Demissão – Na reforma trabalhista foi acrescida uma nova opção, chamada de demissão consensual. A novidade mostra que agora, se o trabalhador e a empresa entrarem em um acerto, a rescisão pode ser realizada em comum acordo. Caso isso aconteça, o FGTS reduz sua multa de 40% para 20%, com aviso prévio de 15 dias e o trabalhador pode sacar até 80% do FGTS, entretanto, não garante direito a um seguro desemprego.
Férias – Antes, as férias eram de 30 dias por ano para os trabalhadores, que poderiam dividi-las em até duas vezes. Agora, os trabalhadores podem dividir esses 30 dias em três vezes.
Intervalo de almoço – Antes das mudanças, a pausa para fazer as refeições era de no mínimo uma hora e no máximo duas. Com as novas leis trabalhistas, o intervalo para o almoço deve ter relação direta com a jornada de trabalho, devendo ser combinado com o sindicato previamente. A duração mínima agora será de trinta minutos.
Contribuição sindical – A reforma permitirá que as taxas de contribuições sindicais deixem de ser obrigatórias, cabendo ao profissional decidir se deseja ou não colaborar com a corporação.

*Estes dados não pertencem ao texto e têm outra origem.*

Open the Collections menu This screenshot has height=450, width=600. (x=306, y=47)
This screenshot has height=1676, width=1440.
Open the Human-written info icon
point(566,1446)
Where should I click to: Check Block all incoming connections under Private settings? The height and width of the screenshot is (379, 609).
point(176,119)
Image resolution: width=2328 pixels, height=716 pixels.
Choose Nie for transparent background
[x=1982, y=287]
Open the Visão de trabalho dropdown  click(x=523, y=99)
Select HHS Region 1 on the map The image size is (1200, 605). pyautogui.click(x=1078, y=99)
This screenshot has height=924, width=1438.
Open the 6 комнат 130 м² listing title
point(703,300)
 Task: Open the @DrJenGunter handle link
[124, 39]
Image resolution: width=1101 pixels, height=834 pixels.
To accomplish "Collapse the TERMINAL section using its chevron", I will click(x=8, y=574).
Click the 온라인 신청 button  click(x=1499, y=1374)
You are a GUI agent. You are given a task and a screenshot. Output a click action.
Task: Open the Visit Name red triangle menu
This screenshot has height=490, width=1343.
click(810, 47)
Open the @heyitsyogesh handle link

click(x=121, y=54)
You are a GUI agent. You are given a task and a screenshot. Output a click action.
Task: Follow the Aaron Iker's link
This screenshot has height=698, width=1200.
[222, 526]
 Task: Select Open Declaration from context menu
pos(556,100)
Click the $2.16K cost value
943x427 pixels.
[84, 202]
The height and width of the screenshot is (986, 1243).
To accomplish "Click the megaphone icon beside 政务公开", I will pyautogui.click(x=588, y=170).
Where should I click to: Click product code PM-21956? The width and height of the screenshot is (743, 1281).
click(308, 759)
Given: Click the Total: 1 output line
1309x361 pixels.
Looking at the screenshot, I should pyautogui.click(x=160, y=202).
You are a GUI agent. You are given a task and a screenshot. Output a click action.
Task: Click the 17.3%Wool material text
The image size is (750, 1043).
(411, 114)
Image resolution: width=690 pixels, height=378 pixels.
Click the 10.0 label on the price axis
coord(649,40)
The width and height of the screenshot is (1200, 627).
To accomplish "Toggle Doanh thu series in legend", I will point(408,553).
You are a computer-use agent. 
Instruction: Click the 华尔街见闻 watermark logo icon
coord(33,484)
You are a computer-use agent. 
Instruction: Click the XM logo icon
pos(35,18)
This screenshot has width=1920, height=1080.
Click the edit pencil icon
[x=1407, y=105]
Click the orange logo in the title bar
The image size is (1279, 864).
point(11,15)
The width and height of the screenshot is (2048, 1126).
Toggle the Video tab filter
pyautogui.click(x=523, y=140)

Salário – Antes da reforma trabalhista, todas as comissões, gratificações, abonos pagos, diárias para viagens e gratificações ajustadas eram contadas como salário. Agora, a reforma não contará os auxílios, abonos e prêmios como salário, fazendo com que eles não sejam considerados no valor do INSS e nos encargos trabalhistas.